So while we are at it every new business owner who starts up we will ban them as well.
They are negative geared to the max.

Naivety to the max on this board.


----------



## drsmith (3 July 2010)

tech/a said:


> So while we are at it every new business owner who starts up we will ban them as well.



No, but capitalist public servants (to which GG refers) geared to the max in residential real estate do exist.


----------



## wayneL (3 July 2010)

tech/a said:


> So while we are at it every new business owner who starts up we will ban them as well.
> They are negative geared to the max.
> 
> Naivety to the max on this board.




"Businesses" that are structured with no reasonable chance of a trading profit have their losses disallowed as a deduction against other income. This should also be the same with investments. 

Start up businesses that have an objective of profit, yet run at a loss for the first year or two, can hardly be regarded as negatively geared. This is simply a shortfall of anticipated revenue while clients bases are acquired and established.

A rental property has maximum revenue as soon as it is tenanted and are often structured to run at a trading loss for a lengthy and indeterminate time.

It's chalk and cheese, oranges and apples.

Naivety is not an opinion which strikes against your vested interest, such as you assert. The opinions here are not naive, they are ideologically sound. However because of the size of the VI lobby, I agree that the abolishment of NG is unlikely anytime soon.

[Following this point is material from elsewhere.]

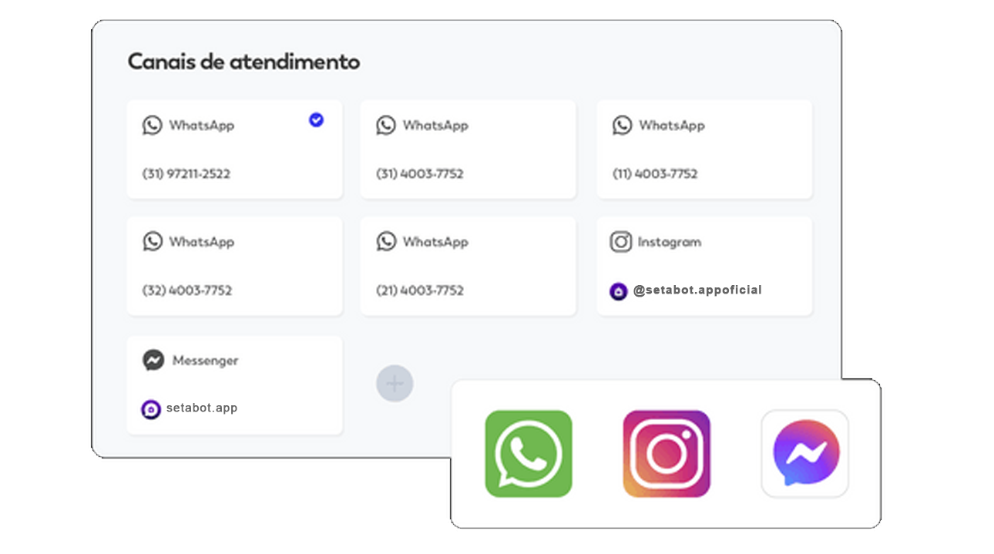
Task: Click the large Messenger logo
Action: pyautogui.click(x=805, y=454)
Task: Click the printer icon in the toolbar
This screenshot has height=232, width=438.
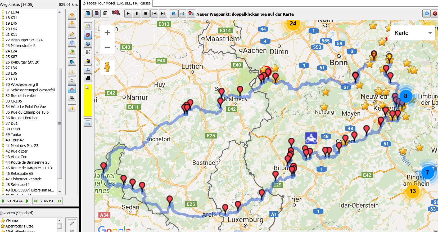Action: [182, 14]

However I like drsmith's point of a cap and progressive reduction of same, it's an achievable way of doing it without seismic effects. I's support that.


----------



## tech/a (3 July 2010)

They are negatively geared and their losses will be allowed as a tax deduction---Yeh I know they had every intention of becoming profitable yet a very large majority will fail and be negatively geared for a lot longer than 2 yrs some 5-10 yrs or more.

I bought A few containers of Structural Steel back in Jan I made those purchases when the $ was 92c. I still have it (Well a lot of it) I'm waiting for steel to become much more expensive (I can still buy it reasonably cheap) before releasing it on the market (Its in a warehouse). I'm grossly negative geared on it,I was also at one stage grossly negatively geared on a few properties---waited then too and sold some---no longer negatively geared---far from it.

BOTH  are business decisions and whether I'm a fat cat public servant or a self employed employer I have used negative gearing to my and the general populaces benefit.

How?
I provide 18 families with a better than average income.
I pay way above the average taxes.
I will not be requiring Social Benefits.
I provide 6 families and 2 businesses with premises.

If you don't like naive then I'll use unimaginative.


----------



## drsmith (3 July 2010)

tech/a said:


> I bought A few containers of Structural Steel back in Jan I made those purchases when the $ was 92c. I still have it (Well a lot of it) I'm waiting for steel to become much more expensive (I can still buy it reasonably cheap) before releasing it on the market (Its in a warehouse).



How does structural steel in a warehouse earn income ?


----------



## tech/a (3 July 2010)

drsmith said:


> How does structural steel in a warehouse earn income ?




The AUD Falls!

Bought 250 Tonne at $765/T

Current Indent is $950-1050/T
Wholesale is $1250/T
Retail $2000-2300/T

So sitting in the warehouse has gained 30% approx in 6 mths.

I'm looking at Mid Sept- Dec when I know steel will be dearer and I will have it!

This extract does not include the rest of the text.